Tuesday, July 21, 2009

Eight

Eight years ago today, Jeff and I became husband and wife. I may no longer have the rainbow and fairy tale ideals of my youth, but I do know that Jeff and I were made for one another. We balance one another out in so many ways. I'm extroverted, while he leans more toward the introverted side. I'm impulsive, where he thinks things through and isn't ruled by his emotions. I sometimes live in a fantasy world, while he is more of a realist. We've been through a lot these past eight years. Probably more than most couples go through in a marriage as young as ours. Looking back, we so easily could be divorced or at the very least, at one another's throats, after what we've endured.

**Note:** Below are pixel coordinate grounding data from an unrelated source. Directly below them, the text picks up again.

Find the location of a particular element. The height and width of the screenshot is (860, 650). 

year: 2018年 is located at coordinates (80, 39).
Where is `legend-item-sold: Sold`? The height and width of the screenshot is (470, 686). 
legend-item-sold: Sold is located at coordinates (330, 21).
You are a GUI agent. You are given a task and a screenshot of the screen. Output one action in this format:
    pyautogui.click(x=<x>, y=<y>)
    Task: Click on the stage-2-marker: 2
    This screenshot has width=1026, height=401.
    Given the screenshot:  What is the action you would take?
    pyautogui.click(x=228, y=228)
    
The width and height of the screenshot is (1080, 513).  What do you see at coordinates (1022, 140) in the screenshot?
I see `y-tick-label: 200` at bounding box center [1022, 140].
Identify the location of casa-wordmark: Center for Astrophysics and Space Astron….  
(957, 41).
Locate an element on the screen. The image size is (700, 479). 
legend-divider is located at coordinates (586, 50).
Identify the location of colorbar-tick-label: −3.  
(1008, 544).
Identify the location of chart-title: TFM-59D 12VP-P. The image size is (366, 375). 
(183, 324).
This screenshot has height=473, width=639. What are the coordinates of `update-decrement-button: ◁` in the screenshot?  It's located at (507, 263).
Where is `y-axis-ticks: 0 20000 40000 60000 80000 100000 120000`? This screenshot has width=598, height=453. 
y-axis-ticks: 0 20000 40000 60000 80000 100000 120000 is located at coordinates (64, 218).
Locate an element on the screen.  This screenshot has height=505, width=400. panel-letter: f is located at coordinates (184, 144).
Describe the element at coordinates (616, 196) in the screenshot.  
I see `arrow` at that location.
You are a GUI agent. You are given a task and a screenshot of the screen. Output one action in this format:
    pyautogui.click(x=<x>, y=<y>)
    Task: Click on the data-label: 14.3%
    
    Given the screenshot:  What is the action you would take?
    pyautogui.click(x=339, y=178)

The key, though, is that we've endured. We've faced every challenge as a united front. From his business partnership crumbling, to suffering the losses of five special grandparents, to struggling through the challenge of self-employment, and the biggest of them all, the premature birth of Cadence and Madeline, we've managed to continue that balance. Throughout the entirety of Cadie and Maddie's hospital stays, Jeff was a rock. He never waivered, though I know he had to have been suffering inside. I, on the other hand, was an emotional mess, save for one moment. I don't remember the details, though I'm sure we'd been presented with another decision or another setback, but for that one moment, Jeff was the one who broke down. And what was I? I, for once, was the rock. Balance. In the presence of all the wonderful things that make up our marriage -- laughter, affection, admiration, respect, generosity -- balance is what holds our marriage strongly together, never wavering no matter what we face. And, it's why I know we will have many more years of marriage to enjoy. Eight is just the beginning.